それでコーディングは終了です! 詳しくは、GitHubのリポジトリでプロジェクトを探索し、実験してみてください。

前回のアプローチとの比較

更新されたバージョンでは、翻訳サービスをベースにしたものに比べて翻訳プロセスに少し時間がかかりました。とはいえ、提供したコードは最もシンプルな動作する例であり、リクエストを非同期で送信することでさらに高速化することが可能です。

費用の面では、5つのロケールに翻訳するのに0.01ドル未満となり、前回のバージョンと比べて10倍以上安くなりました。

OpenAI ダッシュボードには <0.01$ の支出が表示されています

結果として得られたメッセージバンドルをざっと見てみると、何も怪しいものは見つかりませんでした。新たに追加した言語はいずれも読むことができませんが、フォーマットは良好であり、‘Sure, I’ll translate that for you’のようなフレーズは一つも見つけられませんでした🙂。

なぜ重要なのか

上記の実験で説明した問題はニッチなものであるものの、LLMのより広範で重要な側面を示しています。個々のタスクの解決において特化したサービスを上回るかどうかはともかくとして、LLMの真に注目すべき点は、短時間で実用的な解決策を提供し、より特化したツールに対する汎用的な代替としての能力です。

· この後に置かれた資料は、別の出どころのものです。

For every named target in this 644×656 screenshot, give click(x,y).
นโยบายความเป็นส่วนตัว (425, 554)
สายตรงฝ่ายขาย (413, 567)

私自身、機械学習についての知識は基本的なものしかないため、かつては中程度の解決策であっても専門知識を必要とするタスクのクラス全体を避けていました。しかし今では、分類器、翻訳サービス、LLMをジャッジとして使用するなど、無数のアプリケーションを組み立てるのが非常に容易になりました。

もちろん、品質は依然として考慮するべき事項ですが、実際には、多くの問題に対して100%の完璧さは必要ないのです。ハッキングをしない理由が一つ少なくなりました!

まとめ

この記事を適切にまとめる方法が思い浮かばなかったので、今日会った猫の写真を載せておきます(AI生成ではありません!)。